La recette est simple: prenez des petits morceaux de viande, placez-les dans un tambour, ajoutez du sel, des épices et une poudre nommée «transglutaminase». Faites tourner le tout. Cette enzyme colle les morceaux et permet d’obtenir une grosse pièce de viande. Il est ensuite facile de lui donner différentes formes, par exemple celle d’un long tube qu’on découpera pour obtenir de «fines tranches circulaires de dinde»!
Nuggets, tranches panées, brochettes, etc., la viande reconstituée s’immisce discrètement dans les supermarchés. Elle reste toutefois bannie par certaines enseignes. Aldi, Casino, Coop et Denner affirment ainsi ne pas en vendre. Migros en propose «une petite quantité». Manor nous a en revanche livré une liste de dix produits reconstitués vendus dans ses rayons.
Cette présence discrète n’est guère surprenante et se fait l’écho de celle des consommateurs, peu enthousiastes à l’idée de manger des morceaux de viande «recollés» par leur jus ou par des enzymes (lire encadré).

(Données fournies)
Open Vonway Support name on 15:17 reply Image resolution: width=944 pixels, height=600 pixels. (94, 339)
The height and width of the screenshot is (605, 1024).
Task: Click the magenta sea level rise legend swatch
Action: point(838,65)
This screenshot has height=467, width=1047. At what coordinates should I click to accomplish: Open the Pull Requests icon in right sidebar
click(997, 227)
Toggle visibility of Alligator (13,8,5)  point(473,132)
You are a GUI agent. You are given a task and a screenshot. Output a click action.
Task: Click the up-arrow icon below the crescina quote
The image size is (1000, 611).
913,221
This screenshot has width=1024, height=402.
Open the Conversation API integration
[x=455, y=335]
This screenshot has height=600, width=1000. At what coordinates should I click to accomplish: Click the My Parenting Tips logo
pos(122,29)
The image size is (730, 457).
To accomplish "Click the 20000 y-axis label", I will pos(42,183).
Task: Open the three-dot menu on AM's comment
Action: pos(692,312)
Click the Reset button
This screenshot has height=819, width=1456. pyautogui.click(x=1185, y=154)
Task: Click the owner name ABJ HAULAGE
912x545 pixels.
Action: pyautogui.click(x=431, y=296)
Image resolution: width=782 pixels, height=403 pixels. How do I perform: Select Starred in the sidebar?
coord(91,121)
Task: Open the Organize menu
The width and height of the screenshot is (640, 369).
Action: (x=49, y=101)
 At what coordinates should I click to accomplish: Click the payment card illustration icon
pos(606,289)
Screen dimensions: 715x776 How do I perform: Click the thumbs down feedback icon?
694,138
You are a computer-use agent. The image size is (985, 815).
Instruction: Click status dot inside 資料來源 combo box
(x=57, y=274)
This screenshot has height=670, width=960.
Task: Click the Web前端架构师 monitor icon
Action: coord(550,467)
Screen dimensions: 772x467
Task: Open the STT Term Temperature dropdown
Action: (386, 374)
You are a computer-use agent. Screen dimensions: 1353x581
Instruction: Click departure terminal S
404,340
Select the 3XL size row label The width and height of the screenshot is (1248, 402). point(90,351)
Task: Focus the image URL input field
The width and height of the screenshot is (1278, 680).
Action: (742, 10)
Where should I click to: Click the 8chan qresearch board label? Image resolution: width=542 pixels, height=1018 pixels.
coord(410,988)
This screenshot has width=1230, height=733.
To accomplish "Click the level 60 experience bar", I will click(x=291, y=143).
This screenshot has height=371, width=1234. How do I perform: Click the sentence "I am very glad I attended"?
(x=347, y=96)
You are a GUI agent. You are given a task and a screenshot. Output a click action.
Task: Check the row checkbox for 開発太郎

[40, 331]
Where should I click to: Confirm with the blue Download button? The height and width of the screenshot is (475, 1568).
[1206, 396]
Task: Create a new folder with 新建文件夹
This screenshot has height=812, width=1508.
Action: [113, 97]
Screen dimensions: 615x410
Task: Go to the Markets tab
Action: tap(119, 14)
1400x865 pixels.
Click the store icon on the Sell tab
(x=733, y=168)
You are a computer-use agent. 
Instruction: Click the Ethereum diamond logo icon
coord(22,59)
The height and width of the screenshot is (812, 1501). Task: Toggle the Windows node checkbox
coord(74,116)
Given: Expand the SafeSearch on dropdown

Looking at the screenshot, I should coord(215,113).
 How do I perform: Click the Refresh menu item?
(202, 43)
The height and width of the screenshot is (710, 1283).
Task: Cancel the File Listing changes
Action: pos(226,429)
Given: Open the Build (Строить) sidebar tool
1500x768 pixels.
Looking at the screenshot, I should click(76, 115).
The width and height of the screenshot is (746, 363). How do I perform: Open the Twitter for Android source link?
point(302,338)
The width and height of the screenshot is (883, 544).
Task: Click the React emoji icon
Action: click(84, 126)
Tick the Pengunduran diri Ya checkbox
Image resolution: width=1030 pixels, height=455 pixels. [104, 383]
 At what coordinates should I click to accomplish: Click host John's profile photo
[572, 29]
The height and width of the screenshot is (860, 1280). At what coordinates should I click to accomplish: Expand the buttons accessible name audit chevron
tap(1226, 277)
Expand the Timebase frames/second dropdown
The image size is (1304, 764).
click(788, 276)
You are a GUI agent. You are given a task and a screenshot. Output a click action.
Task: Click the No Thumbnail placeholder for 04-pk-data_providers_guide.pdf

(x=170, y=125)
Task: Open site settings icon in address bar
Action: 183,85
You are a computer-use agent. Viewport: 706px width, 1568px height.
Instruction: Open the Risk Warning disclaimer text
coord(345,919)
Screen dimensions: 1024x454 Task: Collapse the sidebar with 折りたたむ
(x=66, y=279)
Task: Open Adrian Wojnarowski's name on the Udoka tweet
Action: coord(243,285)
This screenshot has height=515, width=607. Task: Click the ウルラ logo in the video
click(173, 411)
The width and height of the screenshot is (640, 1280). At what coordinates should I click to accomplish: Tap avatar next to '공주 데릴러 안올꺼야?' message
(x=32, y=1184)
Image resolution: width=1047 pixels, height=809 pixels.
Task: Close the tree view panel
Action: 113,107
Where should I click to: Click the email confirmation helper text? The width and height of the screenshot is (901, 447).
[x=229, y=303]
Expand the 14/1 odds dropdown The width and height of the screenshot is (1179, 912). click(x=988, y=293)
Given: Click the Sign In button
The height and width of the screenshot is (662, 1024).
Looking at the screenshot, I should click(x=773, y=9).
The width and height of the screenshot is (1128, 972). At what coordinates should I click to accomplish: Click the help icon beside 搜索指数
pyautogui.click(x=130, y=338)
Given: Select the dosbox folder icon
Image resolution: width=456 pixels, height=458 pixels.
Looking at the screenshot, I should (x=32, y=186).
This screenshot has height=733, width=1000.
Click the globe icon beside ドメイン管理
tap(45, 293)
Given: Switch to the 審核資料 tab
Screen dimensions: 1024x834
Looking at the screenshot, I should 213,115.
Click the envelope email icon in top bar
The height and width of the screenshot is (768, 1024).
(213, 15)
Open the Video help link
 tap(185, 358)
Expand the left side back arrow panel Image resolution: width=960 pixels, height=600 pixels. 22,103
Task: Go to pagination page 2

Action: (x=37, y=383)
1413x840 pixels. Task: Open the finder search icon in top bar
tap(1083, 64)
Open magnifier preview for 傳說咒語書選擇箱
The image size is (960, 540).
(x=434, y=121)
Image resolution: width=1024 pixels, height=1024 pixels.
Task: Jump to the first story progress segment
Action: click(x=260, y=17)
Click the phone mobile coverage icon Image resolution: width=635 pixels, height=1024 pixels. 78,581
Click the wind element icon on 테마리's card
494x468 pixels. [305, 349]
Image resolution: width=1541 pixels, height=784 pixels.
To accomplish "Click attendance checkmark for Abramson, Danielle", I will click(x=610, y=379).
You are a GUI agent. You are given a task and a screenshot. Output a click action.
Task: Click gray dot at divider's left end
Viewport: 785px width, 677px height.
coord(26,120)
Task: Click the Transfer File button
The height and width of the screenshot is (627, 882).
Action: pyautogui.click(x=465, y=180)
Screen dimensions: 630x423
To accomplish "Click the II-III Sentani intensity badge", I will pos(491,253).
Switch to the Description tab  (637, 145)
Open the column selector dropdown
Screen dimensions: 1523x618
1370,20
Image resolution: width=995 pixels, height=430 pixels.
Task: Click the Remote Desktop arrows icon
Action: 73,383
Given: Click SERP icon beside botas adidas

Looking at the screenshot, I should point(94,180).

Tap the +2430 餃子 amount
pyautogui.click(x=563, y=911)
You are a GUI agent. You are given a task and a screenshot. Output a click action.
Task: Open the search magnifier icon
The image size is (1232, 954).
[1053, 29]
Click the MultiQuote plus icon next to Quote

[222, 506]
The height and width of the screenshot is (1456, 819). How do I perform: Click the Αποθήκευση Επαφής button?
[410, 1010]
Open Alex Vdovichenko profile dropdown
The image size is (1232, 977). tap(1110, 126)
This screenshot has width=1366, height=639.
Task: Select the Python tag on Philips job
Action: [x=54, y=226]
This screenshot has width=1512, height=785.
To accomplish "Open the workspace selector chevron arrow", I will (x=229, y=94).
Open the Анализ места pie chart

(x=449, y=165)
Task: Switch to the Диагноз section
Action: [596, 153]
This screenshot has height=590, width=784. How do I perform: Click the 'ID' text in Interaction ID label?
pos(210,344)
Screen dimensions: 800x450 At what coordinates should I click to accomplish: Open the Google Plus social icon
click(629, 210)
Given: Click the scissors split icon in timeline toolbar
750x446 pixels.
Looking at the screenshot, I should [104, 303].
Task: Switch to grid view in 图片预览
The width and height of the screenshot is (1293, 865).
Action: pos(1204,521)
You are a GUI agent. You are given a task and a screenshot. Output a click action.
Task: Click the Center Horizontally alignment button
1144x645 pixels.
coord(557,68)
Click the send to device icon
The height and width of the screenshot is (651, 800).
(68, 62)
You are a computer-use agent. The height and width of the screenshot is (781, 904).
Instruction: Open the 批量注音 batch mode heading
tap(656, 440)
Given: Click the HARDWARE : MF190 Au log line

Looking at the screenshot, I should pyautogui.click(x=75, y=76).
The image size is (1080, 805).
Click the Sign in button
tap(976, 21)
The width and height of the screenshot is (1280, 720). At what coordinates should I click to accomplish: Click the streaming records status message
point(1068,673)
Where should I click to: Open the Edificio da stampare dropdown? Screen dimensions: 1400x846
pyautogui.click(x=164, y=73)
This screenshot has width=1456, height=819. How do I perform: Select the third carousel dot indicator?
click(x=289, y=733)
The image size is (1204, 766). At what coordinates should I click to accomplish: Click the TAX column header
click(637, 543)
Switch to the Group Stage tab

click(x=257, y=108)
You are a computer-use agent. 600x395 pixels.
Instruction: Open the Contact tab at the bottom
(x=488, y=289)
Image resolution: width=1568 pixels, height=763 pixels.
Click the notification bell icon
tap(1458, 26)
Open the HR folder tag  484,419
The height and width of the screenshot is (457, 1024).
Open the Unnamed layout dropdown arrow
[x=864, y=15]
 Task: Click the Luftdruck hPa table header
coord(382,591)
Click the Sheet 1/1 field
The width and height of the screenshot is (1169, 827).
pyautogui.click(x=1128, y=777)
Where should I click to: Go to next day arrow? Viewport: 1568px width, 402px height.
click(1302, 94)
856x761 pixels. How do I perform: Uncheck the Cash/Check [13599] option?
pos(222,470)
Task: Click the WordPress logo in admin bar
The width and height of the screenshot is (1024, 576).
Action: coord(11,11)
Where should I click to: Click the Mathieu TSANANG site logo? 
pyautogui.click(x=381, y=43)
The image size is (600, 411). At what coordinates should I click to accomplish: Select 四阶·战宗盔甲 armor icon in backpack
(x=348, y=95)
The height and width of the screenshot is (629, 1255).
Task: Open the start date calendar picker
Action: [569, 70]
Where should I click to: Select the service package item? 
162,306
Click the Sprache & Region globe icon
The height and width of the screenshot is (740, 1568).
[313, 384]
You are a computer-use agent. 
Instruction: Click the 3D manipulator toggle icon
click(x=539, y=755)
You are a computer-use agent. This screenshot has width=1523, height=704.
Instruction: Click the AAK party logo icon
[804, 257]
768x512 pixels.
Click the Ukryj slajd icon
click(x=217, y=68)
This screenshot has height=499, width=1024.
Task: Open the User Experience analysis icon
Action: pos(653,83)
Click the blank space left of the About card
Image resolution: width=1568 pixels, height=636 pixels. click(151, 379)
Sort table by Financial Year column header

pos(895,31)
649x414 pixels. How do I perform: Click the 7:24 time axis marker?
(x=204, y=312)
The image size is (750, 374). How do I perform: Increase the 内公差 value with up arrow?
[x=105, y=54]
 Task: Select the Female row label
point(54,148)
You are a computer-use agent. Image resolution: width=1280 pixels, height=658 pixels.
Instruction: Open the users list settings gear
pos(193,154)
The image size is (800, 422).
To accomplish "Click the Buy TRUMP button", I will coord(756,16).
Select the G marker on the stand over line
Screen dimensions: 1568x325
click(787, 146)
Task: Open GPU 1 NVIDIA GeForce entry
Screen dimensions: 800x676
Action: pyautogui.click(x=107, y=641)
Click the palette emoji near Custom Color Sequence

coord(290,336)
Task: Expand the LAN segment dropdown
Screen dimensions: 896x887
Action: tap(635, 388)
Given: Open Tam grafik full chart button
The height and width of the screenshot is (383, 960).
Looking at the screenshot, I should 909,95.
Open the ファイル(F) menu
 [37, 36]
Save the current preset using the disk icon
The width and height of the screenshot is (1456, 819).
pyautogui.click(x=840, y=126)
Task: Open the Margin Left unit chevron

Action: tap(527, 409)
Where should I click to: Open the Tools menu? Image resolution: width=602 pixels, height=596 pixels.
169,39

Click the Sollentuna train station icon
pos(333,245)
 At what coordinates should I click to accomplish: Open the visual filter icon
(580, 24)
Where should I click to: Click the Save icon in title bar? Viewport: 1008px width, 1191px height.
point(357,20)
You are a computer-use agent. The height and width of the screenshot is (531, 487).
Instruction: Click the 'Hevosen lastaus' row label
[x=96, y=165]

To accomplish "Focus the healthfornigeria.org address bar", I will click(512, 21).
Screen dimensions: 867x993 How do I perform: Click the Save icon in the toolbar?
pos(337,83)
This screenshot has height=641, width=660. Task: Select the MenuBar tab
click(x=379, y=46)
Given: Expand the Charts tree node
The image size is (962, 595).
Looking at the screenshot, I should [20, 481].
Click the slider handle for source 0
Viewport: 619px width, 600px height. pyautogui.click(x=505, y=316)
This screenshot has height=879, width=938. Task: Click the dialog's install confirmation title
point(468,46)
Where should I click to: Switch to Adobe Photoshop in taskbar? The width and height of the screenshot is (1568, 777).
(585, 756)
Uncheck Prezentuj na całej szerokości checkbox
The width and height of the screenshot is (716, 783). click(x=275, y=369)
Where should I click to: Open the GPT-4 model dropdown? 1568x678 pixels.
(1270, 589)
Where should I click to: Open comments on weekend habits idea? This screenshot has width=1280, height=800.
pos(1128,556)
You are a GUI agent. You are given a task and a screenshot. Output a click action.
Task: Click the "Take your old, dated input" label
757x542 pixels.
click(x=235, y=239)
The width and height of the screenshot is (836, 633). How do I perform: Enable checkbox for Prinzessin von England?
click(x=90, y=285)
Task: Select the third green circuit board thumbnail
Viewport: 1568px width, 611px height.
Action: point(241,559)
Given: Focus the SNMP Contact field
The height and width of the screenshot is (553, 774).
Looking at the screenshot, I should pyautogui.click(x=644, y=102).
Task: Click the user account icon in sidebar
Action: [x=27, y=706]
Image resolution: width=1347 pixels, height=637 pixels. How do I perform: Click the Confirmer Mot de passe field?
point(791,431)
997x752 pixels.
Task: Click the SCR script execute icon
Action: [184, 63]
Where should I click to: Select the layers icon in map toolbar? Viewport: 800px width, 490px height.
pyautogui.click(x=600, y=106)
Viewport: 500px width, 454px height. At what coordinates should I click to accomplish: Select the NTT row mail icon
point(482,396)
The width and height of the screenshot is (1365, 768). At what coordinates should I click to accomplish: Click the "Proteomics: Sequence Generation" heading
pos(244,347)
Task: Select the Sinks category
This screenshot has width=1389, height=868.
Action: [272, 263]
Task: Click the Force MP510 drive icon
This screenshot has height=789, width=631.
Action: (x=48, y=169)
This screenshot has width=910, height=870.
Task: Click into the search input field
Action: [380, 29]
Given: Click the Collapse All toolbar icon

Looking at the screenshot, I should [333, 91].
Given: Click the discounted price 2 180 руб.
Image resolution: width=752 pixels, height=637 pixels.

(Travail à réaliser)
a - Recopiez, dans le texte sur la viande reconstituée, le passage allant de "Cette présence discrète" jusqu'à "enzymes (lire encadré).".
b - Poursuivez le texte sur la viande reconstituée à partir de l'endroit où il s'arrête.

(Résultats des tâches)
a -
Cette présence discrète n’est guère surprenante et se fait l’écho de celle des consommateurs, peu enthousiastes à l’idée de manger des morceaux de viande «recollés» par leur jus ou par des enzymes (lire encadré).

b -
Plus étonnant, leur prix n’est pas forcément attractif. Migros vend ses tranches de dinde reconstituée 24 fr./kilo contre 21.50 fr. pour de «vraies» tranches.
Eviter les pertes
Anton Epp, chef du Centre de compétence viandes SQTS, à Courtepin (FR), qui travaille avec Migros, précise que les éléments qui servent à faire de la viande de dinde reconstituée sont bien des morceaux de poitrine et pas d’autres parties moins nobles, d’où un prix qui peut rester élevé.
Dès lors, pourquoi recourir à ce procédé? D’une part, car il permet une utilisation maximale de la matière première en incluant les petits morceaux, alors que l’apprêt traditionnel occasionne pas mal de pertes et, d’autre part, parce qu’on peut donner une forme précise au produit, ce qui facilite son conditionnement.
Bien lire l’étiquette
La viande reconstituée n’est pas séparée clairement de sa cousine naturelle dans les rayons. Il faut donc lire attentivement les étiquettes. Le nom des denrées «collées» à la transglutaminase doit comporter le terme «reconstitué» et cette enzyme, susceptible de provoquer des réactions chez les personnes intolérantes au gluten, doit figurer dans la liste des ingrédients.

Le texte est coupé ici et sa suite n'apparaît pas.